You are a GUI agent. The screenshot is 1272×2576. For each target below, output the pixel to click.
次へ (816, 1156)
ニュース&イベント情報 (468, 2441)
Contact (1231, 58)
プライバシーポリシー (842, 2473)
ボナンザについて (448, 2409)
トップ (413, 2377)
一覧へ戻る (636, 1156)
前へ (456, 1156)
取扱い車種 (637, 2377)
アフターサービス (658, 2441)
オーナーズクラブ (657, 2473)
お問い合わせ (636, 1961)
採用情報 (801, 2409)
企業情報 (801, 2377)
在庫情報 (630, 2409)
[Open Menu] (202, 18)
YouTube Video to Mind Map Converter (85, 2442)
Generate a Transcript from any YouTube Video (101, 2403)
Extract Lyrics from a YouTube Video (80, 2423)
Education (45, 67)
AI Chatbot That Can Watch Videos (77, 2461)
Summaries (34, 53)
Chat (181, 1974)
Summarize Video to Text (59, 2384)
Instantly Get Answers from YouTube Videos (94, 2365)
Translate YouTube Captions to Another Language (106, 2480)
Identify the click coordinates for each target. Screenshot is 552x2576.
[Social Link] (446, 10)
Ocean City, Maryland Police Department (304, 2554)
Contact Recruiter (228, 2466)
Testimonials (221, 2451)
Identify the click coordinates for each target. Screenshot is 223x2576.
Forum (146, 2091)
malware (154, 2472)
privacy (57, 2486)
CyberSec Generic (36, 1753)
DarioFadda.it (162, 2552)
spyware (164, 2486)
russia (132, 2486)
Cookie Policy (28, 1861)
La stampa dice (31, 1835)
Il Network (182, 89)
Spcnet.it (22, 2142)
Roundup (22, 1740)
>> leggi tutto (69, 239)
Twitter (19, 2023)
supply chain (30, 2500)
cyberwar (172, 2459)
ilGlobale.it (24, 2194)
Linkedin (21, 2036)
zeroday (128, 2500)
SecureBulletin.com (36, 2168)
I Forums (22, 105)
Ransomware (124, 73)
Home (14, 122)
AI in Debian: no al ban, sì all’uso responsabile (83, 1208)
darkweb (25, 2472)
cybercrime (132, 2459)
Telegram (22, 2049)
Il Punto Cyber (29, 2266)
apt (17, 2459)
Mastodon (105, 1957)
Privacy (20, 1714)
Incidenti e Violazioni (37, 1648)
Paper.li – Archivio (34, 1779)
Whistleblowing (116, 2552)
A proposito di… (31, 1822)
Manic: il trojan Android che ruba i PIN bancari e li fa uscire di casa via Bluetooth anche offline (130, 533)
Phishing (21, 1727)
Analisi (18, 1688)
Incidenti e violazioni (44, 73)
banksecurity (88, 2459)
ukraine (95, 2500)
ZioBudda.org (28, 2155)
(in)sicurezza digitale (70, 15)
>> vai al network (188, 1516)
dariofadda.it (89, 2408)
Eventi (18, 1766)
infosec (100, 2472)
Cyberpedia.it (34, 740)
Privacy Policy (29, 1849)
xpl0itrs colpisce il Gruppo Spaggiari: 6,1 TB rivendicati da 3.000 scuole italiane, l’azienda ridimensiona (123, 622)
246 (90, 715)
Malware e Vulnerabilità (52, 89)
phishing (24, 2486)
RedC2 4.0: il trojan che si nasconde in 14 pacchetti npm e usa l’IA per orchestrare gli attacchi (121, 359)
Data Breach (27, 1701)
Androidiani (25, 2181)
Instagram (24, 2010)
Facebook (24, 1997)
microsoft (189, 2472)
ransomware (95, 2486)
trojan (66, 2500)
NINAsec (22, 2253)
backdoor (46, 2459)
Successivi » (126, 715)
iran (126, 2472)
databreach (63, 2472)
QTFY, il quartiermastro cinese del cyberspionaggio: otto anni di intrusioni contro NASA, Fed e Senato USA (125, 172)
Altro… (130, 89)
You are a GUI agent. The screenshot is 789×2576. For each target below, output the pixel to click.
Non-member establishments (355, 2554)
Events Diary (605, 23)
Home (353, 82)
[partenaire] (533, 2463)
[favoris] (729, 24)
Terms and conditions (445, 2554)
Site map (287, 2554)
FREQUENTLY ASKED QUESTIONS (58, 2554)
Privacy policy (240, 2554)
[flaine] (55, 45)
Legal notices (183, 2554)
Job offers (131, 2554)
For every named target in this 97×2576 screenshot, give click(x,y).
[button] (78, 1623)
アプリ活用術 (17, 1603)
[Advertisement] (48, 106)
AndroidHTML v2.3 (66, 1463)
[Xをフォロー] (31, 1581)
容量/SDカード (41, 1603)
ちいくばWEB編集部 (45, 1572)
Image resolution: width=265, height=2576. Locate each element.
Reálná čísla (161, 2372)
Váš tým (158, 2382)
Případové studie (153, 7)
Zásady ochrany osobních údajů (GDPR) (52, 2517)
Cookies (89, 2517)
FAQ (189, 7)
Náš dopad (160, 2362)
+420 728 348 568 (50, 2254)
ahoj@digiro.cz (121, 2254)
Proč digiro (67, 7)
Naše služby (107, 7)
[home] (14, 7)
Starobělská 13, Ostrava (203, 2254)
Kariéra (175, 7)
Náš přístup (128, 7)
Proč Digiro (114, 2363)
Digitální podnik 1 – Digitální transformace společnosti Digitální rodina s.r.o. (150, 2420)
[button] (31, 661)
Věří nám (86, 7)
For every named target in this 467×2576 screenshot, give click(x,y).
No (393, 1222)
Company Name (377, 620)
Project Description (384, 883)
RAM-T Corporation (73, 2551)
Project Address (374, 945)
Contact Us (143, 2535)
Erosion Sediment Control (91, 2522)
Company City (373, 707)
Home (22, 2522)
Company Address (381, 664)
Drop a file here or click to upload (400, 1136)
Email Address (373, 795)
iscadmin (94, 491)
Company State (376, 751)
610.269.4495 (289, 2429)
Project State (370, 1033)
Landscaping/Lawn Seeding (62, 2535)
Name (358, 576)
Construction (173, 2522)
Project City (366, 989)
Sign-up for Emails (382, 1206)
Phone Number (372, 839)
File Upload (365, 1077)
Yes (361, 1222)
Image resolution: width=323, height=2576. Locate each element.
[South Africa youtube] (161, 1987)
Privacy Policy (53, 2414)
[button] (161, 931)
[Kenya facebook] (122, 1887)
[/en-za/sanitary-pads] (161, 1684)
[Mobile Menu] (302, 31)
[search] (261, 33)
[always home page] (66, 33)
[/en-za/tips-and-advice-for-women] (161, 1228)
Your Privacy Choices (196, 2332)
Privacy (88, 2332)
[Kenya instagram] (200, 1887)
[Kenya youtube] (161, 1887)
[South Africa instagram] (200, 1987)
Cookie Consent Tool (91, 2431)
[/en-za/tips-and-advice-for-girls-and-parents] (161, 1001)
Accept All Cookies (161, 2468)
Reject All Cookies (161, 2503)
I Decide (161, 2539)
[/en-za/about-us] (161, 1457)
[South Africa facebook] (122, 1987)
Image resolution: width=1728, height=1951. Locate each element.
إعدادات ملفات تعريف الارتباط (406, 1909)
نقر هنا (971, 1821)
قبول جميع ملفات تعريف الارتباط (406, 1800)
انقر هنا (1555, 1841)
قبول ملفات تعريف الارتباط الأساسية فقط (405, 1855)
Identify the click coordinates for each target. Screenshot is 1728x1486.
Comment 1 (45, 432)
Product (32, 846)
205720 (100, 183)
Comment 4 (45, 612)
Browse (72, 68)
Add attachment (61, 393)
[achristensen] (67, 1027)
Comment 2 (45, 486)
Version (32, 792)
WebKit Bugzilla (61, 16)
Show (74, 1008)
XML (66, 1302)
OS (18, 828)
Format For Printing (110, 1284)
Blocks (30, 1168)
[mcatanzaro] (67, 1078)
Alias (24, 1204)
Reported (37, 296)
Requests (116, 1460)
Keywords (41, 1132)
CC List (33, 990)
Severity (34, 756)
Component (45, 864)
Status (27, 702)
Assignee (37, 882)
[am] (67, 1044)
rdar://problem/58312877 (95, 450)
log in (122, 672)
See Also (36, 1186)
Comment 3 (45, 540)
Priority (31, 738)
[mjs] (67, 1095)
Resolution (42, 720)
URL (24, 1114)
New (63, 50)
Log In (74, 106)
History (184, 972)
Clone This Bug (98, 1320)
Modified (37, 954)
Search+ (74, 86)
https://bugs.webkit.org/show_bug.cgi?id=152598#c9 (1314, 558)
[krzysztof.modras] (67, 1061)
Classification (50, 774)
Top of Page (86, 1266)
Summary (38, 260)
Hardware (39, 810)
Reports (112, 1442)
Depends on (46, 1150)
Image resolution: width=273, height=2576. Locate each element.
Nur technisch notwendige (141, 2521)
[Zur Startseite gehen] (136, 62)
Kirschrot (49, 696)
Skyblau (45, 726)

Work task -> Would you please copy exactly the part of the entries above that begins at the line containing "AndroidHTML v2.3 (66, 1463)" and ends at the line containing "Proč digiro (67, 7)", both lines included?

Answer space ->
AndroidHTML v2.3 (66, 1463)
[Xをフォロー] (31, 1581)
容量/SDカード (41, 1603)
ちいくばWEB編集部 (45, 1572)
Image resolution: width=265, height=2576. Locate each element.
Reálná čísla (161, 2372)
Váš tým (158, 2382)
Případové studie (153, 7)
Zásady ochrany osobních údajů (GDPR) (52, 2517)
Cookies (89, 2517)
FAQ (189, 7)
Náš dopad (160, 2362)
+420 728 348 568 (50, 2254)
ahoj@digiro.cz (121, 2254)
Proč digiro (67, 7)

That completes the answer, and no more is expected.